Steisfloss's heavy German face showed none of the gratitude he felt, and quietly, almost surreptitiously, he set glasses and bottle before the successful candidate at that day's primaries and the man who had brought his success to pass.

Before they could take their liquor, some one at the edge of the crowd near Rankin noticed him. Rankin's quick eye detected the recognition, and he pulled the fellow toward him.

"Sh!" he whispered. "Don't let him see us. I didn't know he's here, or we'd not come in. We'll duck. How long's he been in here?"

"Oh," said the man, "ever since he got that last news from the First Ward."

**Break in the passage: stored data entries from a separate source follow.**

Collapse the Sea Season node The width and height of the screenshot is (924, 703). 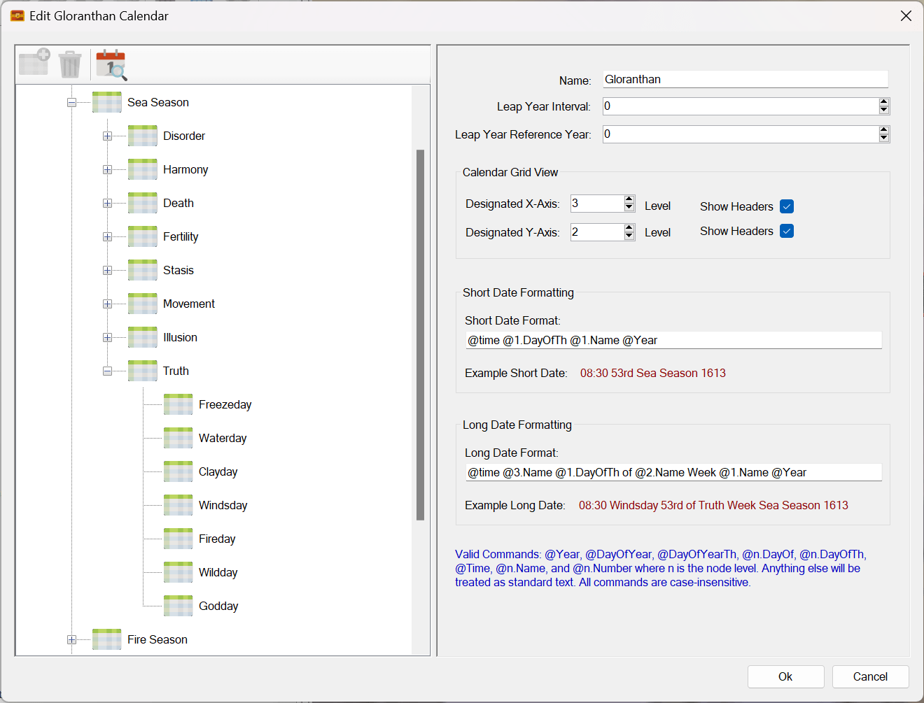pos(71,103)
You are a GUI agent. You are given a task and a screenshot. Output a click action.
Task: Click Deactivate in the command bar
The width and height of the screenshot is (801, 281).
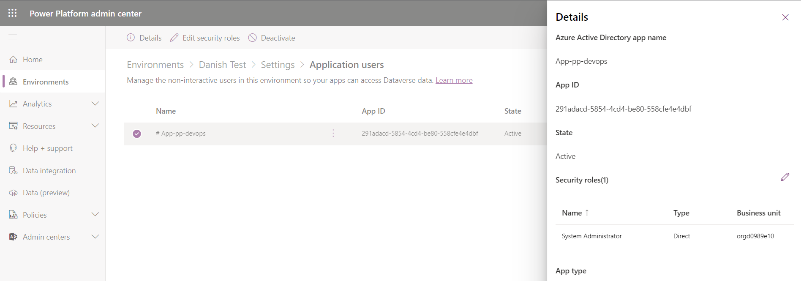tap(272, 38)
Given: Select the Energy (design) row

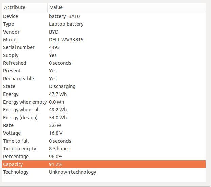Looking at the screenshot, I should point(104,118).
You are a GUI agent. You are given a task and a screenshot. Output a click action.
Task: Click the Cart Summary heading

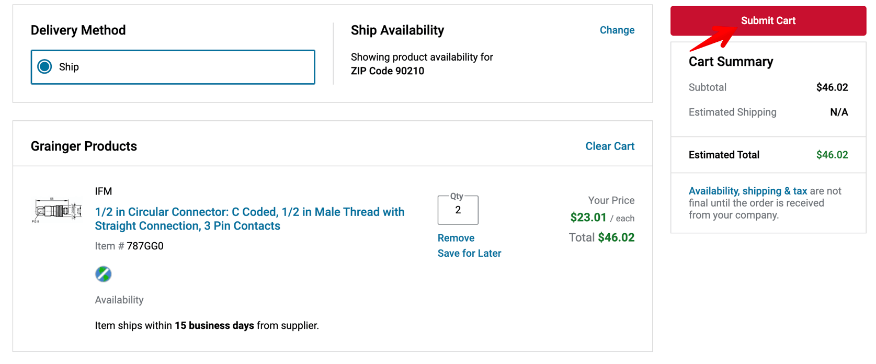pos(731,62)
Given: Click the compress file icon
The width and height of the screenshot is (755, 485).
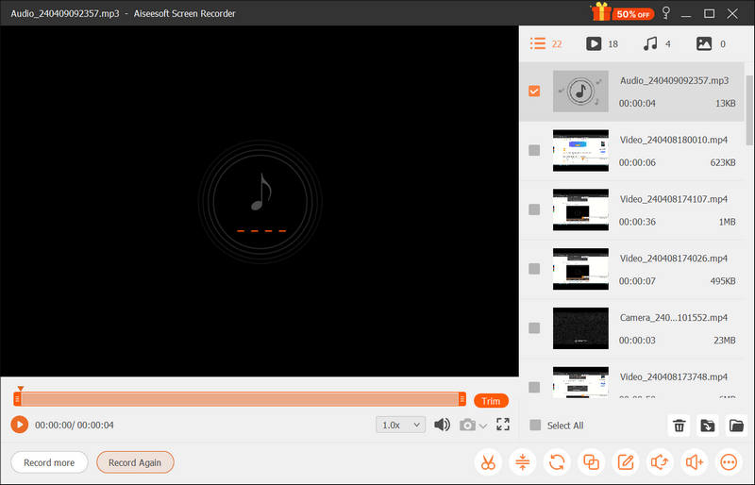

Rankin could not restrain the gleam of pleasure that shot from his eye at the memory of that triumph, but the gleam softened as he stole a look at Garwood, and then, at last, died quite away, and there came in its stead an expression of pain and pity.

"Poor Jerry!" he said, "I thought he's a little off when he came--" he checked himself, and then--"when I saw him this afternoon," he continued.

He looked at him for another moment, and then he said, angrily, to the man whom all the time he kept between him and the crowd:

"Why don't some o' you fellers get him out o' here? What do you want to let him disgrace himself that-away fer?"

The man looked at Rankin and shrugged his shoulders to tell how helpless they all were.

"We've tried," he said. He looked around toward Garwood, who, having concluded another speech, was tipping his glass into his mouth, his head toppling on his neck as he did so. The man turned back again to Rankin, still with that helpless look, but, suddenly, with a flash of the eye as if a new thought had just come to him, he said:

"You try, Jim; you could do it. He thinks more of you to-day than of all the rest put together."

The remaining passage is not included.